Так было со мной и теперь, когда, подъезжая к Петербургу, я вдруг почувствовал, что еду на что-то новое, великое, уже происходящее в наших больших городах. 

Еще работы в жизни много,
Работы честной и святой,
Еще тернистая дорога
Не заросла передо мной! [50]  

Я часто повторял это стихотворение Добролюбова на перепутьях своей жизни, повторял его и теперь. 

Образ Веры и ее товарищей, оставленных мною в уединенной квартире в Саратове, ожидавших предстоящего им устройства в деревне и словно не предчувствовавших начинавшейся в городах активной борьбы, стал как бы застилаться предо мною вуалью. Но сквозь эту вуаль их лица начали представляться мне даже чище, идеальнее, чем прежде.

Ведь и я так же, как они, хотел бы жить среди природы и простых, бесхитростных людей, внося в их сознание более высокие идеалы, но моя душа была уже переделана на новый лад пережитыми мною гонениями и мирная, спокойная работа в простом народе стала для меня невозможной. 

Любовь к Вере, после того как я расстался с нею, и расстался, казалось, навсегда, тоже сразу потеряла для меня все то, что в ней было мучительного, и осталось только нежное идеальное чувство преданности. Оно было теперь почти такое же, какое я хранил в душе и к другим предметам своей любви, но только несравненно свежее их... 

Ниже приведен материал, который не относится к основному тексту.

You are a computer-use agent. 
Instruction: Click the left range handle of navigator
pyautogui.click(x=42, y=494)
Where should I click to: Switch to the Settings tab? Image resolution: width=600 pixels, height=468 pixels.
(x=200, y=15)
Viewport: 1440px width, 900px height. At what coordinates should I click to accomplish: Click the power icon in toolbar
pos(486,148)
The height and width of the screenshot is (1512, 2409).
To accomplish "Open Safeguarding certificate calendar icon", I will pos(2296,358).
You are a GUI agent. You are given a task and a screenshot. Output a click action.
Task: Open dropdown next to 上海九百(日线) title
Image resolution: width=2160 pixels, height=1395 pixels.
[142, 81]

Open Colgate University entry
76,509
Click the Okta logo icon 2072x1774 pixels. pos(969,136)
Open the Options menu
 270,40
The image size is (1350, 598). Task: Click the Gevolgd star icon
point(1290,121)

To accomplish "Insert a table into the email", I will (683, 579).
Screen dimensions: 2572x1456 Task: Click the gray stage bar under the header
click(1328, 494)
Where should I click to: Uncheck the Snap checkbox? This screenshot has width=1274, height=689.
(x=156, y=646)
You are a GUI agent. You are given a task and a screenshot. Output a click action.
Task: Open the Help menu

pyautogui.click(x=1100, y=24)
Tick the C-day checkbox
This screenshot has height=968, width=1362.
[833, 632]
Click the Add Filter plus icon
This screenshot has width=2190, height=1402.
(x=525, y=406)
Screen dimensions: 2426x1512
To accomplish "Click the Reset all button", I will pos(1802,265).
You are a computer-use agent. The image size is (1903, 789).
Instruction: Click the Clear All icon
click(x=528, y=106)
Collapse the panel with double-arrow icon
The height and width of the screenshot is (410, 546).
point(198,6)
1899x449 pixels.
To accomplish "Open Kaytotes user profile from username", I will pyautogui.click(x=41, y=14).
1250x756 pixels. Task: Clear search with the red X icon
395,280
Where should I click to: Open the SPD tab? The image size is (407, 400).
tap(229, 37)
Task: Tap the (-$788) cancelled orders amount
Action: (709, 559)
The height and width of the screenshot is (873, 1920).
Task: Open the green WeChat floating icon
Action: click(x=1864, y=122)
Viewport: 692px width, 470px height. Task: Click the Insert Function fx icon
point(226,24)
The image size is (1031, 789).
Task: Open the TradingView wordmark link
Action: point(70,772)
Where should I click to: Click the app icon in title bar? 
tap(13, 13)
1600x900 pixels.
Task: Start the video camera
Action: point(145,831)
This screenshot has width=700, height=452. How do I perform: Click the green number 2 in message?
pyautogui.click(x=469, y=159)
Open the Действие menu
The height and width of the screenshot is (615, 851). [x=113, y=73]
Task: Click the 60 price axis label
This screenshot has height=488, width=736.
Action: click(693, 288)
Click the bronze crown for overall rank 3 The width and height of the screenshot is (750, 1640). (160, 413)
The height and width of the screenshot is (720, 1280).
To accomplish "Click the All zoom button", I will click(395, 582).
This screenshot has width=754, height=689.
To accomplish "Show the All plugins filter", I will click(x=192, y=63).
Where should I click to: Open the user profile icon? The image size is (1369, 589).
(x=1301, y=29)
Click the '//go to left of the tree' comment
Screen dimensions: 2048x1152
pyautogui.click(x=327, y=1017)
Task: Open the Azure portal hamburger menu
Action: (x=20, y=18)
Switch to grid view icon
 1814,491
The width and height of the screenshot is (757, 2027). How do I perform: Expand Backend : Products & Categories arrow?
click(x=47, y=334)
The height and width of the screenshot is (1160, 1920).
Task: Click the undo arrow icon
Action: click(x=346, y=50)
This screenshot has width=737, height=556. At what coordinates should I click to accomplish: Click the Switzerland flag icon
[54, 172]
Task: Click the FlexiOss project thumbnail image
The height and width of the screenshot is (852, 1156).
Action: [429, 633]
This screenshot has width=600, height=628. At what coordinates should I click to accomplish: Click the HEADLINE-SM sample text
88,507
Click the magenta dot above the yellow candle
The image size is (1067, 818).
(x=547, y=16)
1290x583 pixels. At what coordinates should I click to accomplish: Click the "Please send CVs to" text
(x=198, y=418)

Моя любовь к Вере и ее предшественницам была лишь прологом без его естественного продолжения. Это были лишь яркие сновидения, грезы человеческой души, инстинктивно стремившейся к осуществлению своей предвечной цели, хотя ей на пути и были поставлены препятствия ненормальными условиями окружающей действительности, требовавшими самоотречения во имя общечеловеческих идеалов. И мои интимные грезы, как и все обычные мечтания, быстро заслонялись реальностями жизни и заменялись через некоторое время другими грезами, а от прежних оставались в воспоминании лишь одни светлые стороны, тогда как теневые детали исчезали почти бесследно. 

Почему это было так? Почему почти все сохранившиеся у меня воспоминания того периода только трогательны и хороши, а не мучительны? 

Потому что освободившаяся от неволи душа искала только идеального и запечатлевала в себе лишь его, выбрасывая из себя все остальное, как ненужный хлам! 

Совершенно то же самое было и в моем детстве, яркий пример чему я увидел лет шесть тому назад, когда после выхода из Шлиссельбурга приехал в свое родное имение в весеннее время. Как все напоминало мне там весну моей собственной жизни! Всякая проталинка в снегу у солнечной стены дома, каждая березка с распускавшимися сережками казалась давно знакомым дорогим другом! А потом я побывал в этом же имении и зимой на рождественских праздниках. Я приехал туда и вышел из дому в тусклый унылый день по сугробам снега под серым облачным небом. Я снова смотрел на привычные мне с детства картины и ждал, что вот пробудятся и от них воспоминания о былом, унылом. 

вернуться

50

Из стихотворения Н. А. Добролюбова (без названия). У автора четвертая строка читается так: «Не залегла передо мной» (Полное собрание сочинений, т. VI, ред. П. И. Лебедева-Полянского и Б. П. Козьмина. М., 1939, стр. 266.